YOUR INSTRUCTIONS: In the listing that follows, the range to quote begins at the line that has "Gift Card (281, 2352)" and ends after the line that has "[Search] (914, 113)"; quote it verbatim and add nothing.
=== Section Start ===
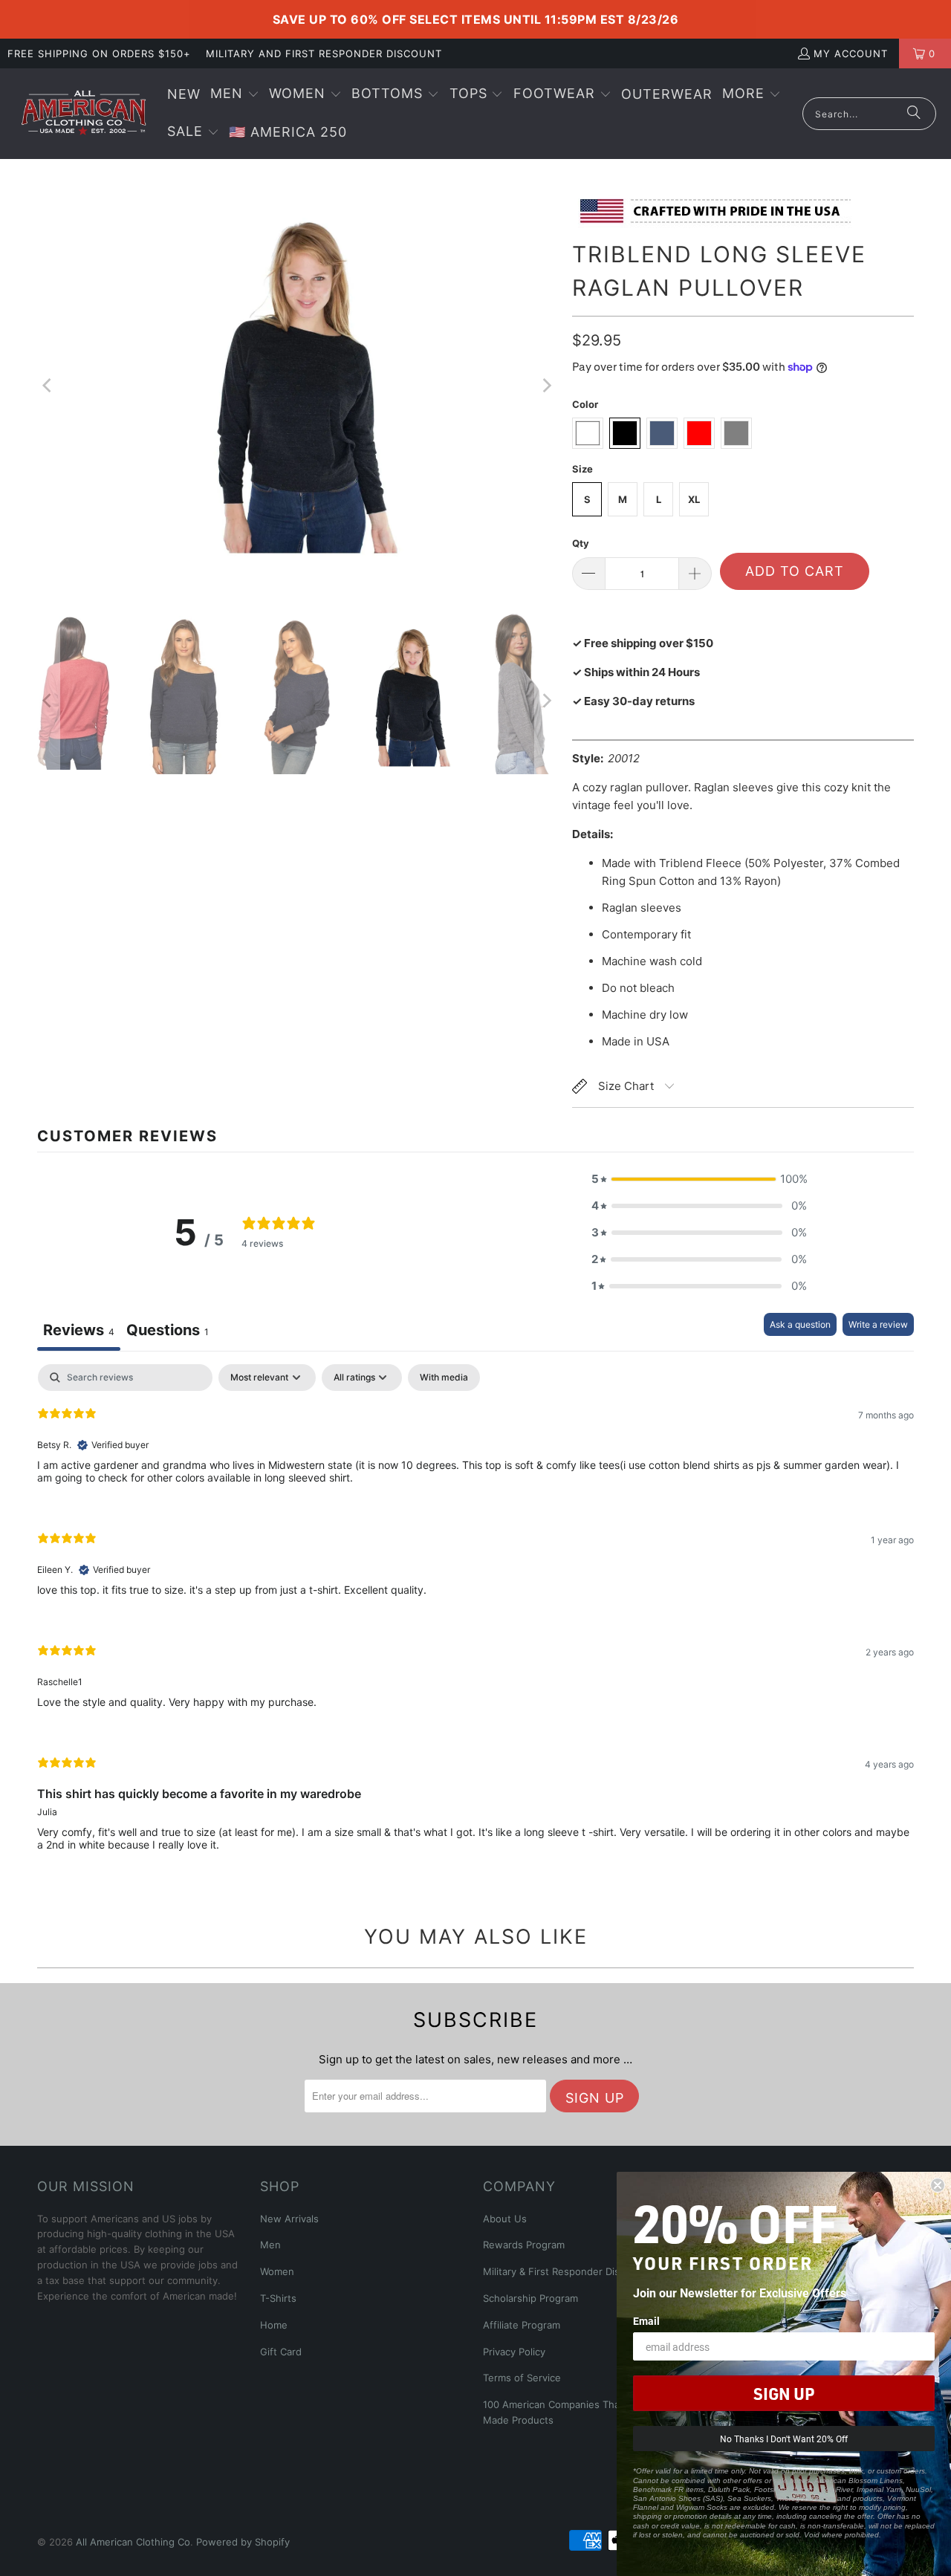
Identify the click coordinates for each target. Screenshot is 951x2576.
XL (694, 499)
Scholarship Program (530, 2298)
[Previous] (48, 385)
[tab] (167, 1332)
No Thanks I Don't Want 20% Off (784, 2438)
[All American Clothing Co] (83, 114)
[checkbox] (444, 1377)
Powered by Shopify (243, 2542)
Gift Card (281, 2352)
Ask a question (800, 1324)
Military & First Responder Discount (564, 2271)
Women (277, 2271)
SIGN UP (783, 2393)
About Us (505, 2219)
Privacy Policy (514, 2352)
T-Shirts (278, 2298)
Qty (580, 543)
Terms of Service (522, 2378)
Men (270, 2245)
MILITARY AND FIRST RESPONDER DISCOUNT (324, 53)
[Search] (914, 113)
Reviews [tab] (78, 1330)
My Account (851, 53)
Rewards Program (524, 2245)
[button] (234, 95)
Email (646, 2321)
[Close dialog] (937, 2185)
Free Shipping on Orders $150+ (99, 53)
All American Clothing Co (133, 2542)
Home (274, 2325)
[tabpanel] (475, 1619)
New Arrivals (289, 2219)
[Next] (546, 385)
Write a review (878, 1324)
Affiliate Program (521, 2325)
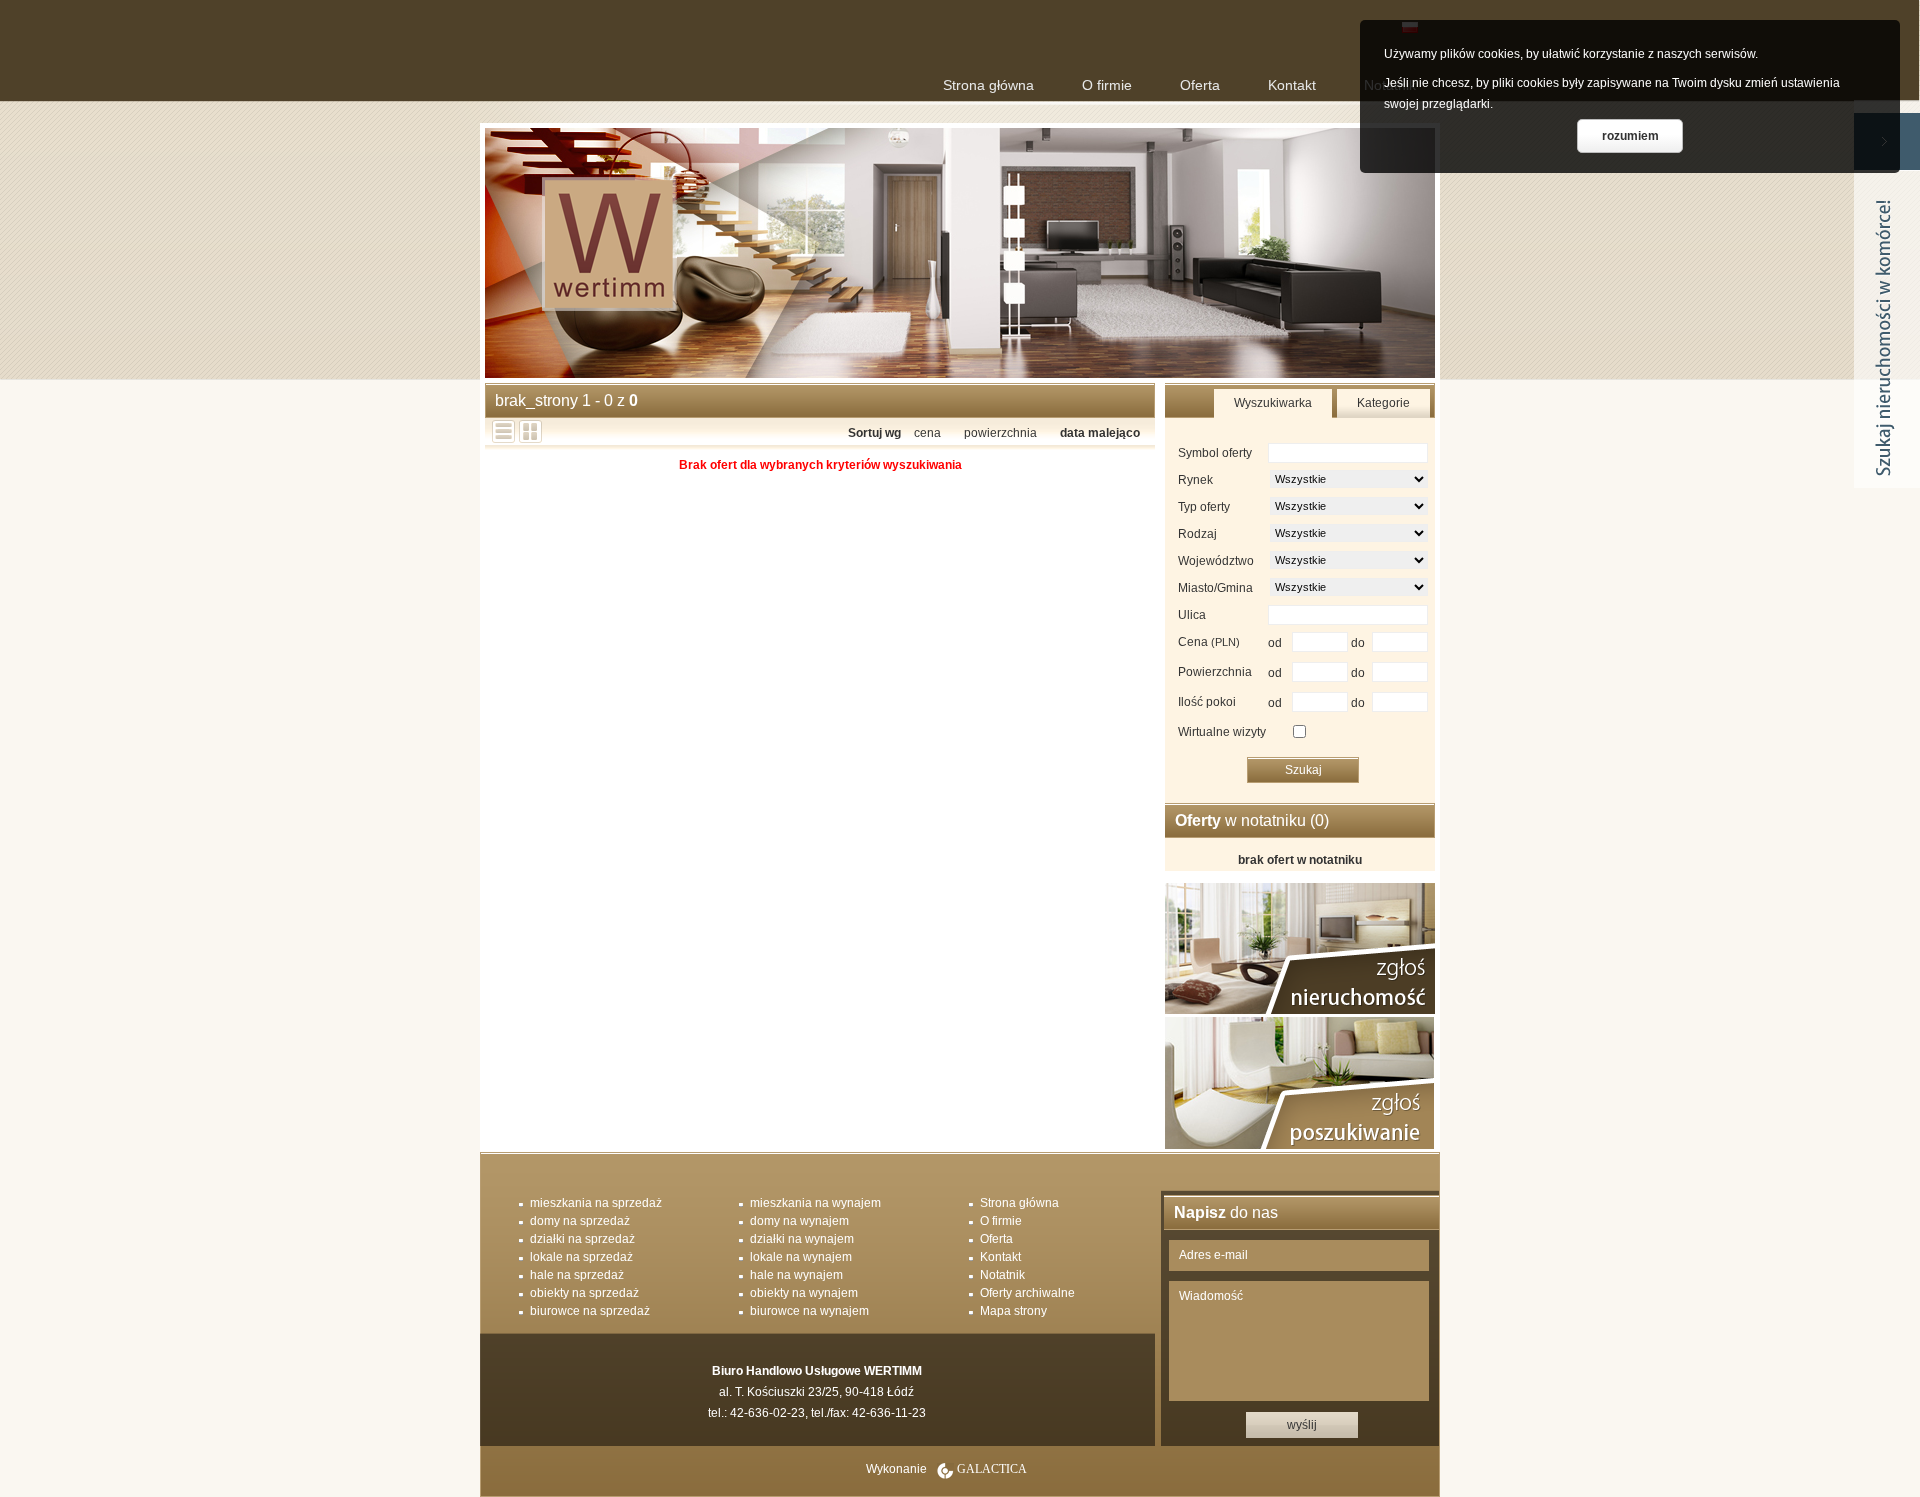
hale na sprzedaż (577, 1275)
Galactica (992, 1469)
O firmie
=== Section End ===
ANSWER SECTION:
Gift Card (281, 2352)
Ask a question (800, 1324)
Military & First Responder Discount (564, 2271)
Women (277, 2271)
SIGN UP (783, 2393)
About Us (505, 2219)
Privacy Policy (514, 2352)
T-Shirts (278, 2298)
Qty (580, 543)
Terms of Service (522, 2378)
Men (270, 2245)
MILITARY AND FIRST RESPONDER DISCOUNT (324, 53)
[Search] (914, 113)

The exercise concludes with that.